Celia de Molina Díaz (born 31 March 1983 in Linares, Jaén) is a Spanish actress and screenwriter known for starring in the film Cómo sobrevivir a una despedida and for being the creator and host of the web series El antivlog.

== Biography ==
Celia de Molina was born on March 31, 1983, in Linares, Jaén, but grew up in Granada. She is the daughter of Agustin de Molina Ortega and Emilia Diaz Quero. She is the older sister of the actress, Natalia de Molina. She has two older sisters, Isabel De Molina and Emilia De Molina. She graduated from the Escuela Superior de Arte Dramático de Sevilla y Málaga in 2007 and has taken several training courses, both in acting and in dance and singing.

== Career ==
She has developed most of her career as an actress in theater. In 2010, she created the theatrical space Garaje Lumière in Madrid, which she directed and played the role of stage programmer for three years.

Her television debut was with a small episodic role in the Canal Sur series Arrayán. We have also been able to see her in series such as Anclados, Yo quisiera and Cuerpo de Élite with episodic characters.
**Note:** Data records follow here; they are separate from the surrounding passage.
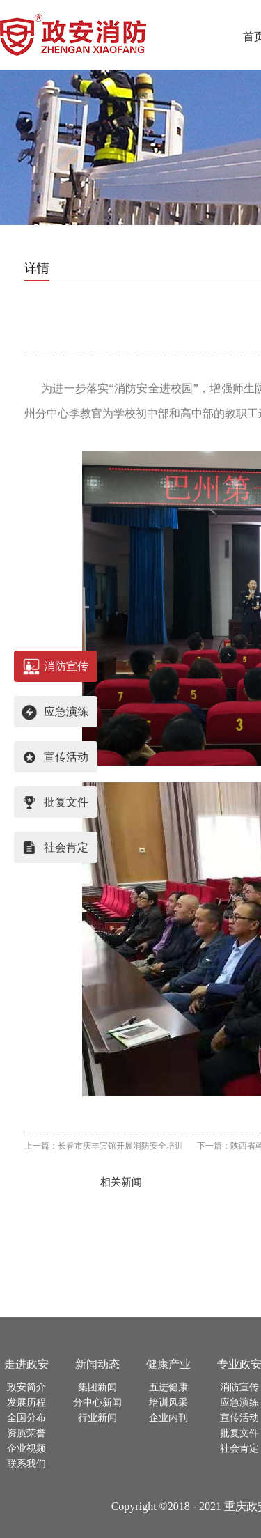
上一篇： (103, 1146)
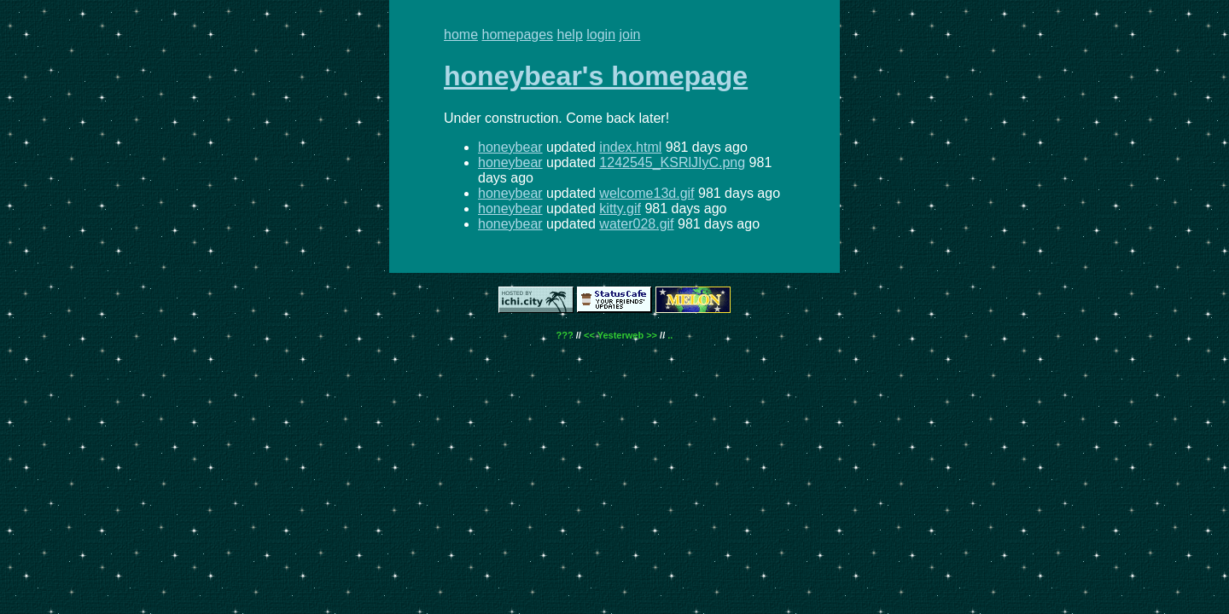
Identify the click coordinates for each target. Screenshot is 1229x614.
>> (651, 335)
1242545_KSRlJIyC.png (672, 162)
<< (589, 335)
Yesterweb (620, 335)
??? (565, 335)
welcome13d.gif (646, 193)
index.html (630, 147)
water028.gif (636, 224)
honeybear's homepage (596, 76)
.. (670, 335)
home (461, 34)
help (570, 34)
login (600, 34)
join (630, 34)
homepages (517, 34)
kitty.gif (620, 208)
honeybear (510, 147)
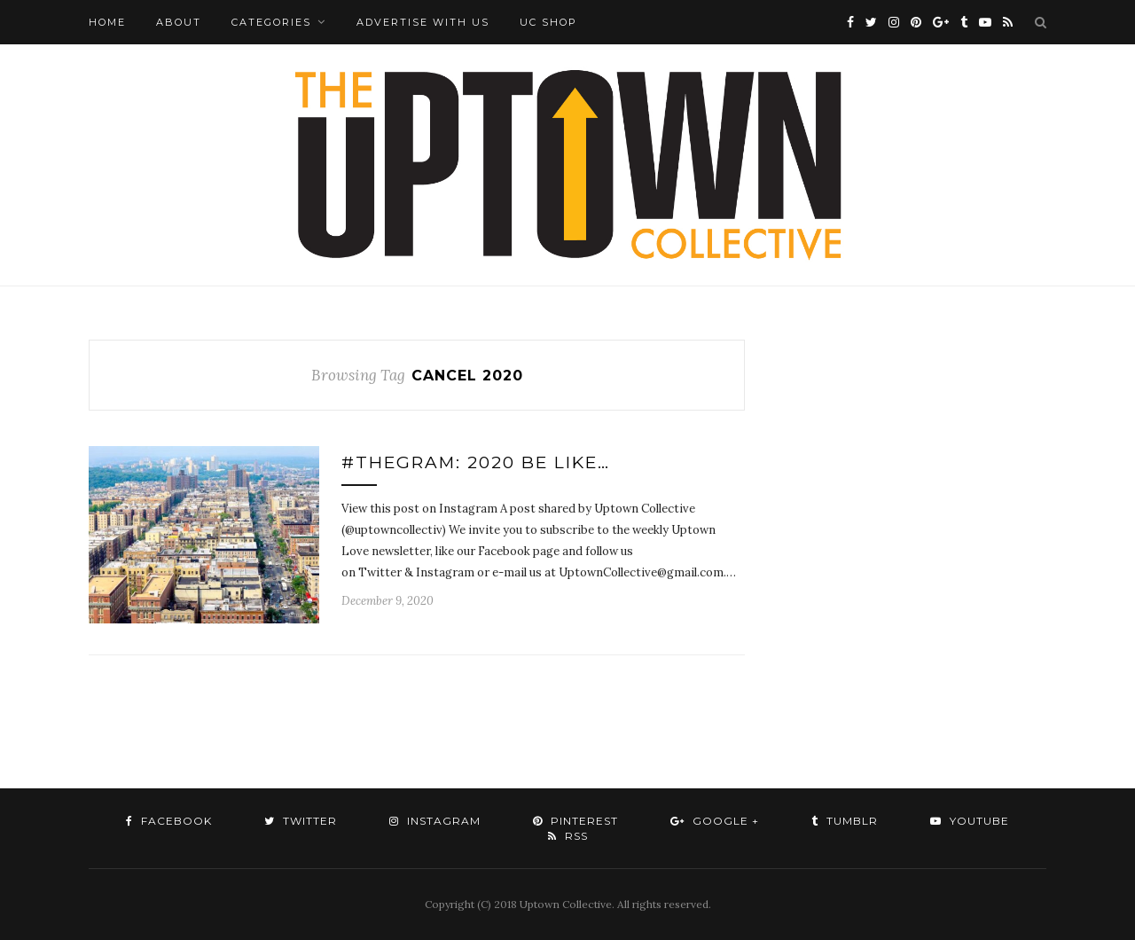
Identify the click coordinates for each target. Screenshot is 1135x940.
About (178, 22)
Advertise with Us (422, 22)
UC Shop (548, 22)
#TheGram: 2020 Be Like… (475, 462)
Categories (271, 22)
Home (107, 22)
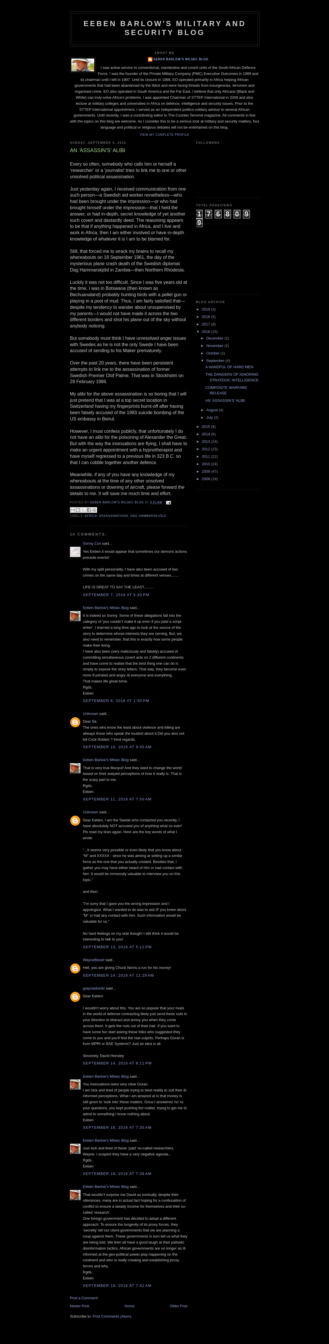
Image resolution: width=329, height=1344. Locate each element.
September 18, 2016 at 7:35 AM (117, 1127)
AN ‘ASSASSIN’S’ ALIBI (225, 400)
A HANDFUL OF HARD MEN (229, 367)
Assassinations (113, 515)
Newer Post (79, 1306)
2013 (206, 441)
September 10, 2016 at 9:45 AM (117, 747)
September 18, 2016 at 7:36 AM (117, 1174)
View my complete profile (164, 134)
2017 (206, 324)
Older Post (178, 1306)
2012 (206, 449)
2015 (206, 426)
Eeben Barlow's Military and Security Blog (165, 28)
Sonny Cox (92, 543)
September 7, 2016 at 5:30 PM (116, 595)
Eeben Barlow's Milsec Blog (181, 59)
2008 (206, 479)
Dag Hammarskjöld (148, 515)
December (215, 338)
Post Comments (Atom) (112, 1316)
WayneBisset (93, 960)
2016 (206, 331)
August (212, 410)
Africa (91, 515)
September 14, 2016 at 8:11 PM (117, 1063)
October (213, 353)
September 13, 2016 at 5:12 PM (117, 947)
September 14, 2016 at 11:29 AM (118, 975)
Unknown (90, 713)
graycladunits (94, 988)
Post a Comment (84, 1298)
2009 (206, 471)
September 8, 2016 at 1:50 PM (116, 701)
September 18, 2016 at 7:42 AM (117, 1285)
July (210, 417)
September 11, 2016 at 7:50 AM (117, 799)
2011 (206, 456)
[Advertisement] (224, 258)
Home (130, 1306)
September (216, 360)
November (215, 346)
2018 (206, 317)
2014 (206, 434)
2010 (206, 464)
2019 (206, 309)
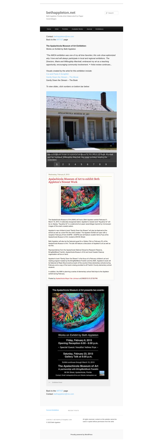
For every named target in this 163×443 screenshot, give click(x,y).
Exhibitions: (100, 29)
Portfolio (65, 29)
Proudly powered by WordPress (81, 434)
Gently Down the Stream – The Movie (62, 77)
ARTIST (59, 40)
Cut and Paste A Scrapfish (57, 74)
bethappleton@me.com (64, 36)
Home (49, 29)
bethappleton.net (60, 13)
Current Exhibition (52, 410)
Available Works (77, 29)
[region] (81, 129)
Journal (89, 29)
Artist (56, 29)
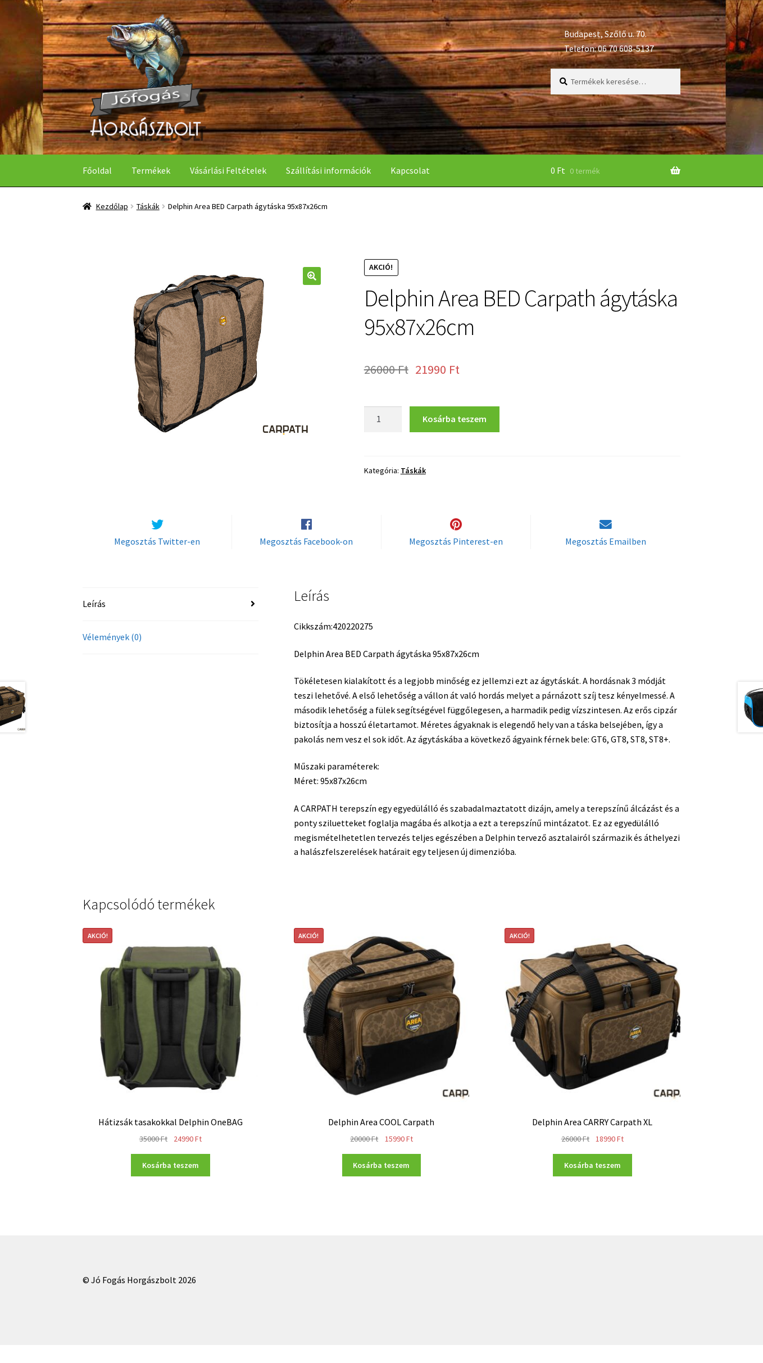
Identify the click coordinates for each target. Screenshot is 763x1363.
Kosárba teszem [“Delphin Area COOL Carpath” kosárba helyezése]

In 2018, she appeared as a secondary in the series Lontano da te, which is currently in post-production and can be seen in Italy and Spain, and stars Megan Montaner, Pepón Nieto and Rosario Pardo, among others.

In the cinema, she has had several incursions as a supporting actress. Her big break came in 2015 when she starred in the film Cómo sobrevivir a una despedida by director Manuela Burló Moreno. She appeared in that film alongside her sister Natalia de Molina, Úrsula Corberó, Brays Efe and María Hervás.

In 2016, she created and starred in the webseries El Antivlog, which can be seen through the platform Flooxer. It is a humorous critique of the vlogger world.

In 2017, she started working on the comedy Late Motiv, directed by Andreu Buenafuente and broadcast on the pay channel #0. Also in that year, she was in the second season of the comedy show El fin de la comedia, which was led by Ignatius Farray.

She is currently developing what will be her first feature film as screenwriter and director, No es universal at the Film Academy Residencies.

== Filmography ==

=== Feature films ===

| Year | Title | Directed by | Role |
|---|---|---|---|
| 2009 | Madre amadísima | Pilar Távora | Celia |
| 2013 | Temporal | José Luis López González | Jenifer |
| 2015 | Cómo sobrevivir a una despedida | Manuela Burló Moreno | Gisela |
| 2016 | Marica tú | Ismael Núñez | Charuca |
| 2019 | ¿A quién te llevarías a una isla desierta? | Jota Linares | Celia |
| 2021 | El Cover | Secun de la Rosa | Amanda |

=== Television ===

| Year | Title | Channel | Role | Duration |
| 2015 | Anclados | Telecinco | Carolina González | 1 episode |
| 2016 – 2017 | El antivlog | Flooxer | Celia | 12 episodes |
| 2017 | El fin de la comedia | Comedy Central | Ella misma | 1 episode |
| 2018 | Cuerpo de élite | Antena 3 | Loli García | 1 episode |
| Yo quisiera | Divinity | Celia | 1 episode |
| Gente hablando | Flooxer | Marta | 1 episode |
| Pequeñas coincidencias | Amazon Prime Video | Cuñada de Javi | 1 episode |
| 2019 | Terror y feria | Flooxer | Rosa Mari Lifante | 1 episode |
| 2020 | Lejos de ti | Telecinco | Anna | 7 episodes |
| 2021 | El Vecino | Netflix | Greta | 3 episodes |
| Reyes de la noche | Movistar | Concha | 6 episodes |

=== Television programs ===

| Year | Title | Channel | Role |
|---|---|---|---|
| 2017 | Late motiv | #0 | Collaborator |
| 2018 – present | La hora YouTuber | Los 40 | Collaborator |

== Personal life ==
She is in a relationship with Italian Francesco Pozzi with whom she has a son.